Pharma Focus Asia

Targeted Delivery

Photosensitiser conjugated gold nanoparticles

Maung Kyaw Khaing Oo, Doctoral Candidate in Materials Science

Hongjun Wang, Assistant Professor, Biomedical Engineering

Henry Du, Professor and Director, Chemical Engineering and Materials Science, Stevens Institute of Technology, USA

Biocompatible gold nanoparticles have been explored as a new vehicle to deliver photosensitiser to tumour cells. The use of gold nanoparticles can significantly increase the accumulation of photosensitiser in tumour cells and lead to a high efficiency in destroying the tumour cells.

Photodynamic Therapy (PDT), a minimal invasive cancer treatment approach, holds tremendous promise in particularly treating the local tumours.
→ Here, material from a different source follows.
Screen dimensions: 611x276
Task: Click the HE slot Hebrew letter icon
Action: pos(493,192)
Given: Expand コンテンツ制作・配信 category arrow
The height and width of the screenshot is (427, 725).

It is based on the administration of a photosensitising compound (also called photosensitiser) and subsequent irradiation with light of an appropriate wavelength to produce Reactive Oxygen Species ROS). The elevated formation of ROS can lead to the destruction of tumour tissues.
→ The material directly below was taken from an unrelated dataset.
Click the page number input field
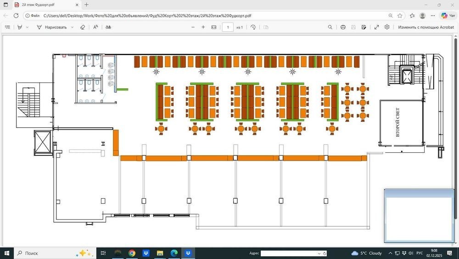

Several photosensitisers have been developed and evaluated for PDT application. Photofrin® (PF) and 5-aminolevulinic acid (5-ALA) are the most active photosensitisers in clinical application. In contrast to 5-ALA, PF has some inherent disadvantages, including prolonged skin sensitivity that requires to avoid sunlight for many weeks, sub-optimal tumour selectivity, poor light penetration into the tumour constrained by the use of relatively short light wavelength (630 nm) for irradiation, and the fact that it is a complex mixture of the uncertain structures. 5-ALA, a well-known biochemical precursor of the PhotosensitiserProtoporphyrin IX (PpIX), has several unique characteristics determining its popularity in PDT application:

1. ALA is the only PDT agent that can naturally form PpIX by the body, and alone shows low dark toxicity to cells.
2. Topical application of 5-ALA does not cause any prolonged skin photosensitivity, allowing the selective delivery of 5-ALA in the areas to be treated.
3. PpIX endogenously produced can be rapidly cleared from the body within 24 to 48 hours through a natural clearance mechanism.
4. A short time interval (1–8 hours, depending on the mode of administration) is needed between the administration of 5-ALA and the maximal accumulation of PpIX in the target tissues, which makes
5-ALA practically attractive for the patients.

Schematic illustration

However, 5-ALA itself is hydrophilic and as a result it has poor penetration through the natural barriers such as the intact skin, the nodular skin lesions, the stomach and the intestinal walls, as well as through the cell membranes.

The limited cellular uptake of 5-ALA has motivated diverse explorations for effective delivery of 5-ALA to cells. Among various delivery carriers, nanoparticles represent a great promise with respect to their large surface to volume ratio and the cell permeable size. The application of novel biocompatible gold nanoparticles to specifically deliver 5-ALA to the tumour cells allows for an efficient PDT treatment. 5-ALA was successfully conjugated onto the Gold Nanoparticles (GNP) with a positive surface charge. The incubation of tumour cells (fibrosarcoma, a malignant cancer of connective tissues) with 5-ALA-GNP showed a significant accumulation of PpIX in the tumour cells and resulted in a substantial increase in the destruction of tumour cells after the PDT treatment. The 5-ALA-GNPs also showed a preferred uptake by fibrosarcoma cells in the presence of normal fibroblasts, which led to the selective destruction of fibrosarcoma cells with minimal damage to the normal fibroblasts.

Materials and methods

Gold nanoparticles were synthesised using a polyelectrolyte reduction method assisted by UV radiation (Figure 1). During the preparation, 40 mL of the branched polyethyleneimine (BPEI) (0.2 mg/mL, molecular weight = 10,000) and 40 mL of 0.01 wt% HAuCl4 were first mixed under stirring. To avoid the immediate start of the reaction, the mixing step was performed in an ice bath. Then, the solution was placed under a 400 W metal halide UV lamp (Cure Zone 2) for one hour until the solution turned to dark red, indicating the completion of the reduction reaction. The gold particles formed in the solution were examined with a Scanning Electron Microscope (SEM) for their shape and with a Nano Z Zetasizer for their size and surface charge.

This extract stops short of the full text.